* **Work request**
The response should consist solely of the lines running from the line with "This screenshot has width=1008, height=730." to the end of the data, retyped exactly.

[Stored records]
━━━━
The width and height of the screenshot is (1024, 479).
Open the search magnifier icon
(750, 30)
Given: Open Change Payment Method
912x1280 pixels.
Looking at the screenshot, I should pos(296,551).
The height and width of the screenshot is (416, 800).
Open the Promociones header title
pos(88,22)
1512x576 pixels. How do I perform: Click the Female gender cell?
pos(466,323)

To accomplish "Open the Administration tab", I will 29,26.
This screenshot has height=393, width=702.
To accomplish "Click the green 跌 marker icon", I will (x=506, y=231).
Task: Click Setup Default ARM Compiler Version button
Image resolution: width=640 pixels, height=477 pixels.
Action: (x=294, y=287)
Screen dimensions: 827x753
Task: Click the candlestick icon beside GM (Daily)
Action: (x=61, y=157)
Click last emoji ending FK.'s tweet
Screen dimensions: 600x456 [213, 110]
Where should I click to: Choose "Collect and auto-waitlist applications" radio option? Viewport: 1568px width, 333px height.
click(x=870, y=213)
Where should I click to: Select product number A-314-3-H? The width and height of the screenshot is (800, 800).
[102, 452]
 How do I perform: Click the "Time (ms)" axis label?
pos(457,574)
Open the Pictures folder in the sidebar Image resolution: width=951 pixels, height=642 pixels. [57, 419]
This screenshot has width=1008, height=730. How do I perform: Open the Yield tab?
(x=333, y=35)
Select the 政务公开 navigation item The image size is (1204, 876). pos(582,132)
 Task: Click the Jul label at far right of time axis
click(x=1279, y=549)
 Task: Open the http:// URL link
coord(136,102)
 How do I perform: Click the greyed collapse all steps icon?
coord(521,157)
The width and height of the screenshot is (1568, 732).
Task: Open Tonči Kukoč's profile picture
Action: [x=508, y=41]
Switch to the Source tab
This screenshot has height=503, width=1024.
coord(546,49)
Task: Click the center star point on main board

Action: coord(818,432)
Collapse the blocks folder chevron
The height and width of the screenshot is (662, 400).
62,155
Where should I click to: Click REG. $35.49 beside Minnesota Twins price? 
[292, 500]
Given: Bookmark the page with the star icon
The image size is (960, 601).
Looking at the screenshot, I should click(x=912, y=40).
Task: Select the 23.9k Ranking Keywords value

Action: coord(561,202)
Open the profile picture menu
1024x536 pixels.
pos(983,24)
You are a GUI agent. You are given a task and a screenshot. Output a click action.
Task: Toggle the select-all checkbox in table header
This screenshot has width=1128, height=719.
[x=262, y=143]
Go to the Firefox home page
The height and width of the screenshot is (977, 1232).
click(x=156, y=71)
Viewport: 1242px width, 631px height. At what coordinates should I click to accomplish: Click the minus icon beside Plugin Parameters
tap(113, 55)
━━━━
* **The answer**
This screenshot has width=1008, height=730. How do I perform: Open the Yield tab?
(x=333, y=35)
Select the 政务公开 navigation item The image size is (1204, 876). pos(582,132)
 Task: Click the Jul label at far right of time axis
click(x=1279, y=549)
 Task: Open the http:// URL link
coord(136,102)
 How do I perform: Click the greyed collapse all steps icon?
coord(521,157)
The width and height of the screenshot is (1568, 732).
Task: Open Tonči Kukoč's profile picture
Action: [x=508, y=41]
Switch to the Source tab
This screenshot has height=503, width=1024.
coord(546,49)
Task: Click the center star point on main board

Action: coord(818,432)
Collapse the blocks folder chevron
The height and width of the screenshot is (662, 400).
62,155
Where should I click to: Click REG. $35.49 beside Minnesota Twins price? 
[292, 500]
Given: Bookmark the page with the star icon
The image size is (960, 601).
Looking at the screenshot, I should click(x=912, y=40).
Task: Select the 23.9k Ranking Keywords value

Action: coord(561,202)
Open the profile picture menu
1024x536 pixels.
pos(983,24)
You are a GUI agent. You are given a task and a screenshot. Output a click action.
Task: Toggle the select-all checkbox in table header
This screenshot has width=1128, height=719.
[x=262, y=143]
Go to the Firefox home page
The height and width of the screenshot is (977, 1232).
click(x=156, y=71)
Viewport: 1242px width, 631px height. At what coordinates should I click to accomplish: Click the minus icon beside Plugin Parameters
tap(113, 55)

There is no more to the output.